Provided data Start Marker

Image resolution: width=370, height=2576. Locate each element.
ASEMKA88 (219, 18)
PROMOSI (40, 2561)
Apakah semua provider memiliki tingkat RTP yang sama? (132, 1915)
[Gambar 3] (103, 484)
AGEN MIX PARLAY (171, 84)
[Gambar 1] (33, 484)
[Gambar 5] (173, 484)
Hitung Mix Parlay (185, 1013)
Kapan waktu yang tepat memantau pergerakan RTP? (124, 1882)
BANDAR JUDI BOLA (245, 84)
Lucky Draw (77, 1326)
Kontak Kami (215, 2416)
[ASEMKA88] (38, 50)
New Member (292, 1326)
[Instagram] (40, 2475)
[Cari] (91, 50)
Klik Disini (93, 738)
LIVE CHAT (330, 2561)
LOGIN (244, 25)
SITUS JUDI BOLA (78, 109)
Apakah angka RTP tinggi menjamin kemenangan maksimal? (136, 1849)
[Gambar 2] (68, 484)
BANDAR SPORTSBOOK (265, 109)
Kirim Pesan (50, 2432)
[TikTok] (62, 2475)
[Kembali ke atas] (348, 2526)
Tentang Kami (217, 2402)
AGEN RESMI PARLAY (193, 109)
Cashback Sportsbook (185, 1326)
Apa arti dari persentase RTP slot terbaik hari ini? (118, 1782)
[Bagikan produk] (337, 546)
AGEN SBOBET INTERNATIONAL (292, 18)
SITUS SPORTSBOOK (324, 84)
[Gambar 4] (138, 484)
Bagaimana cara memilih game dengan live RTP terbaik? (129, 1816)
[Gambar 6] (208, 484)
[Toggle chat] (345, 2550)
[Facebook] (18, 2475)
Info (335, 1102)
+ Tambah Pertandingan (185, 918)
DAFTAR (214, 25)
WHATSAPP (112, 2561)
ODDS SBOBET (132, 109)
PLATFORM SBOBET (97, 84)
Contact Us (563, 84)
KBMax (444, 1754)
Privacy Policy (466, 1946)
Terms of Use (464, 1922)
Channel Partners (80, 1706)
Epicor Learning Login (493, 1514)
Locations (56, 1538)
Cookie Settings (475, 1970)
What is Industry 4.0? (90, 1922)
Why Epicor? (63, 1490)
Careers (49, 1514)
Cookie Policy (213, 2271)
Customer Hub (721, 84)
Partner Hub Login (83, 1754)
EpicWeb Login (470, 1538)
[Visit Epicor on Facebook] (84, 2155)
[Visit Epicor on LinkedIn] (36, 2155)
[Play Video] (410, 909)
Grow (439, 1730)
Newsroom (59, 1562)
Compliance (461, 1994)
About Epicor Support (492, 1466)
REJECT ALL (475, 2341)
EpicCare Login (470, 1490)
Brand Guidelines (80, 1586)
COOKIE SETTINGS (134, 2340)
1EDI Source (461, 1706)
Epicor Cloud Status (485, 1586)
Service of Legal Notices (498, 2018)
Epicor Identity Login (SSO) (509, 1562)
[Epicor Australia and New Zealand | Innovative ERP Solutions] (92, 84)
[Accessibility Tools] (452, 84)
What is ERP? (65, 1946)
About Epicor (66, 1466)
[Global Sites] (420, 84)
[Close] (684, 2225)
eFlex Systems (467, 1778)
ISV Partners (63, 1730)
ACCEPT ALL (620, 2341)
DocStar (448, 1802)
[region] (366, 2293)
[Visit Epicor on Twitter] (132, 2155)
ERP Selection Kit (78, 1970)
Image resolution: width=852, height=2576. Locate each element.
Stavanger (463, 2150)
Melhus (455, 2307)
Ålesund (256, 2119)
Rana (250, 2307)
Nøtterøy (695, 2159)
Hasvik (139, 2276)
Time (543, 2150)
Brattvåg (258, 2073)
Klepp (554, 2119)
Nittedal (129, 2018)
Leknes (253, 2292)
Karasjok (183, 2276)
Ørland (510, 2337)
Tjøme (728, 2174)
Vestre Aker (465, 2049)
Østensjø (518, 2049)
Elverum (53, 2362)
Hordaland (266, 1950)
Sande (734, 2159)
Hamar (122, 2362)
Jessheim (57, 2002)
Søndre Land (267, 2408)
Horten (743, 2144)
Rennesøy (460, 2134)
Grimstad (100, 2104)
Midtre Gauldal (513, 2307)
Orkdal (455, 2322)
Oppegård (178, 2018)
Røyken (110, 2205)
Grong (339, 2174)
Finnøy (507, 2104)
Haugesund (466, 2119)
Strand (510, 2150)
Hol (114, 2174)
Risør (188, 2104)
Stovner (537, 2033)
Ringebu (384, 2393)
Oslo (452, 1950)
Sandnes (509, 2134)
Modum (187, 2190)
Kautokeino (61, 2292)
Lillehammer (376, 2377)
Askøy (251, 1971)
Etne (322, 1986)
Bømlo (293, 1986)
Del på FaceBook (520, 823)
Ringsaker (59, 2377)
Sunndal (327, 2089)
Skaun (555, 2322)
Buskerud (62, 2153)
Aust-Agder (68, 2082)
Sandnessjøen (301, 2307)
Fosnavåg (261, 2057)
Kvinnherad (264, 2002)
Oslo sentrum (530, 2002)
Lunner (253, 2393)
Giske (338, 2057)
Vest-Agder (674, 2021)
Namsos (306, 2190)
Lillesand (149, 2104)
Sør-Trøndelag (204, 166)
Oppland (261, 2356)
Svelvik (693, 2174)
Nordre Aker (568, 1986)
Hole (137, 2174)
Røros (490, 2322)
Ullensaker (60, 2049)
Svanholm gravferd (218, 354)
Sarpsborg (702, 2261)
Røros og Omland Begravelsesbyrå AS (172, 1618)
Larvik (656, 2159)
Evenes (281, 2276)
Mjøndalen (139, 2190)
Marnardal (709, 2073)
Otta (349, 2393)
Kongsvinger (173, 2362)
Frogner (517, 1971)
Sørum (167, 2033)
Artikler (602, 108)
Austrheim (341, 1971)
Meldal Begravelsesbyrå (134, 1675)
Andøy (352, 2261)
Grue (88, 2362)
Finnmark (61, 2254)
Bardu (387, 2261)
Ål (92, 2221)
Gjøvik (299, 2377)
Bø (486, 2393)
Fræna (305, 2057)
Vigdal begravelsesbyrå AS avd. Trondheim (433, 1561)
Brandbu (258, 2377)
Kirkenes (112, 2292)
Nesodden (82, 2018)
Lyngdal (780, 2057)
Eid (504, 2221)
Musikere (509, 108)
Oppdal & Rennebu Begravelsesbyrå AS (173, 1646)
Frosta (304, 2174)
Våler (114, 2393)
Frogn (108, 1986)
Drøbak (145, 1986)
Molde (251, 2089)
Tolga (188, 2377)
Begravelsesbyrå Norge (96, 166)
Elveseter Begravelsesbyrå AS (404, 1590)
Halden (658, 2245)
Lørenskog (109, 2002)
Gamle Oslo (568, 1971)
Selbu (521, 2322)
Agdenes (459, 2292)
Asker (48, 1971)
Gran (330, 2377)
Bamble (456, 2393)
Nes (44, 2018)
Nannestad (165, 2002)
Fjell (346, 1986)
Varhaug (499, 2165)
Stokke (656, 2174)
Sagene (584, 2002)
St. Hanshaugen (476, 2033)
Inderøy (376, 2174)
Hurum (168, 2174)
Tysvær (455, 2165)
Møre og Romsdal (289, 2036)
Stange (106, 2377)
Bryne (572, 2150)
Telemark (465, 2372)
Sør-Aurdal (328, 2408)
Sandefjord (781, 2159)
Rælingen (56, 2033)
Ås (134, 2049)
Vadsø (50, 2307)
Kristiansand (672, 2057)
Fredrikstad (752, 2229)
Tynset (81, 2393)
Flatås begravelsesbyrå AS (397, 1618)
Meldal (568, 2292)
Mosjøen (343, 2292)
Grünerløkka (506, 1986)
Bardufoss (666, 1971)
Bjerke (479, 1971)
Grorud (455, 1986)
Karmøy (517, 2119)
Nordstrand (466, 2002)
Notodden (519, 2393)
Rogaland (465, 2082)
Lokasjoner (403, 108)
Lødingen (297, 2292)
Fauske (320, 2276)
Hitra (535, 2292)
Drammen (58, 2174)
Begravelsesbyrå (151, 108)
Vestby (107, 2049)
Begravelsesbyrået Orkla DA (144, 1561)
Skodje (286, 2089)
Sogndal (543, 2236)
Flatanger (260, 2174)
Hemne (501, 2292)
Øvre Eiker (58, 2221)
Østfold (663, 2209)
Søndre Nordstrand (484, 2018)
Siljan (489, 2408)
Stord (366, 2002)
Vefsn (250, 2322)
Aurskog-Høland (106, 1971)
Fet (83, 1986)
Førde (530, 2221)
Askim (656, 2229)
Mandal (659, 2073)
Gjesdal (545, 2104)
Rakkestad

Provided data End Marker

Within the listing above, locate the line containing "Etne (322, 1986)" and the line containing "Oslo sentrum (530, 2002)". Reproduce those two lines and all lines between them exactly, with nothing added.

Etne (322, 1986)
Bømlo (293, 1986)
Del på FaceBook (520, 823)
Ringsaker (59, 2377)
Sunndal (327, 2089)
Skaun (555, 2322)
Buskerud (62, 2153)
Aust-Agder (68, 2082)
Sandnessjøen (301, 2307)
Fosnavåg (261, 2057)
Kvinnherad (264, 2002)
Oslo sentrum (530, 2002)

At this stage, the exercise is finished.